Almost like a reward?
‘It was the first tournament to be held in one country. It was one few people will ever forget. South Africa, as hosts, adopted the slogan ‘one team, one nation’ as they sought to reunite a nation bearing the scars of 40 years of apartheid through a sport that had been seen as a white man’s game. The Springbok jersey was a symbol of this, but the appearance of a frail 76-year-old black man, himself a political prisoner for 26 years on Robben Island, wearing the famous green and gold jersey bearing the number of the white captain changed that. That man was, of course, President Nelson Mandela who, also sporting a Springbok baseball cap, presented the Webb Ellis Cup to South Africa captain Francois Pienaar to the delight of the capacity crowd at Ellis Park in Johannesburg. The game on 24 June was trivial to such an occasion, but for the record South Africa had beaten New Zealand 15-12 after extra-time courtesy of Joel Stransky’s late drop goal, the score having been 9-9 at the end of normal time.’
What I am wondering, more than 15 years later: can sport truly change a nation’s fiber?
I ask this with the 2010 FIFA (Soccer) World Cup (also hosted by South Africa) still fresh in our memory.
Everyone was certainly emotional on that day when Nelson Mandela stepped onto the public stage donning his Springbok Jersey & Cap. It was memorable.
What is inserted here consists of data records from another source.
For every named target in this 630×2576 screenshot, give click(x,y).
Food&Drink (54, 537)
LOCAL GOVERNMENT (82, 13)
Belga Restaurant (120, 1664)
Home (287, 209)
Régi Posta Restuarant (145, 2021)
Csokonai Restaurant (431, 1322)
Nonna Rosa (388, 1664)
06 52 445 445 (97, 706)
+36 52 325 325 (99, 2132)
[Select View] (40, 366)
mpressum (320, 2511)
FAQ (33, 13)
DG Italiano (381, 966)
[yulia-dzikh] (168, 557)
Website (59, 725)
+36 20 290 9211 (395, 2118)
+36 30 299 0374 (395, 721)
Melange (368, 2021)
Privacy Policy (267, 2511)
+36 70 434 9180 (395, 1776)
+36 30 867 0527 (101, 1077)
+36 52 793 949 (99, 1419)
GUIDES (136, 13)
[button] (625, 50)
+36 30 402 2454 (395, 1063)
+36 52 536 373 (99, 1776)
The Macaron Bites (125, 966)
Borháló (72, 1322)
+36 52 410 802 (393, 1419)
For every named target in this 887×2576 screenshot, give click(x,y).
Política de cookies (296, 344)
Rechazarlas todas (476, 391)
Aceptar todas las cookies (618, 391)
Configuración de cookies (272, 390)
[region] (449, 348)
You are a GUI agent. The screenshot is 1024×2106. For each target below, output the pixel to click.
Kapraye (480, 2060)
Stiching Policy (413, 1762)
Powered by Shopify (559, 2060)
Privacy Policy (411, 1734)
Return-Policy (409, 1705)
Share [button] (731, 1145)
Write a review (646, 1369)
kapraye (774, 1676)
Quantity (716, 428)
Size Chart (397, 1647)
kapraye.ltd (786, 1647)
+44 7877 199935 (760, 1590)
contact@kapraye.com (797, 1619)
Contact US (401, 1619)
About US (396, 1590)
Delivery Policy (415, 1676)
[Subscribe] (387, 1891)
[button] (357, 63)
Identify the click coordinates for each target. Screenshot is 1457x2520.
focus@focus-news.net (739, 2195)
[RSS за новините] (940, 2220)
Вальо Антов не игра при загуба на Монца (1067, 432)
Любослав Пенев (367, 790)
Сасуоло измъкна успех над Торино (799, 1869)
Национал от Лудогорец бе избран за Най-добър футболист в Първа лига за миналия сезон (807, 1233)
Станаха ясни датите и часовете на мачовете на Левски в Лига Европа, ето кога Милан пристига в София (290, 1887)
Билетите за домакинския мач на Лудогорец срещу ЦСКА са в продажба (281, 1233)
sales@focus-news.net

To such an extent that years later, in 2009, it inspired the film Invictus, celebrating Nelson Mandela for his political prowess, enlisting the national rugby team in a unique venture to unite our apartheid-torn land.
As my children stumble into our bedroom with sleepy-eyes & my Blackberry buzz incessantly with tweets about the game, I wonder if this country we love so dearly have changed at all?
I wonder if the 17 years since 1994 is enough to have healed the pain & anguish of decades of destruction?
I wonder if the example of Madiba & the statesmanship of Mbeki was enough to inspire forgiveness & a new beginning for our people.
This week a famous South African radio-DJ resigned from his job as ‘the’ radio breakfast show host in South Africa & stepped away from the opportunity to host TV-shows about the Rugby World Cup.
I’m not too concerned about Rugby or Soccer or Olympics.
I’m not too concerned about fat capitalists enriching themselves through the excitement of sport-lovers.
Or about fame-hungry celebrities.
I am concerned about South Africa.
A country forever affected by colonialism.
A people degraded through reapers.
I wonder what I can do to heal our land?
I wonder if it is at all possible?
For clearly the healing of sport was superficial as Darren Scott displayed.
I pray that we may find forgiveness.
I pray that we may rise above politics & power, becoming a people who create a new world, as we accept the past & choose to learn from it.
I pray it earnestly, as others cheer the Springboks battling it out with Wales in an epic battle of the ages.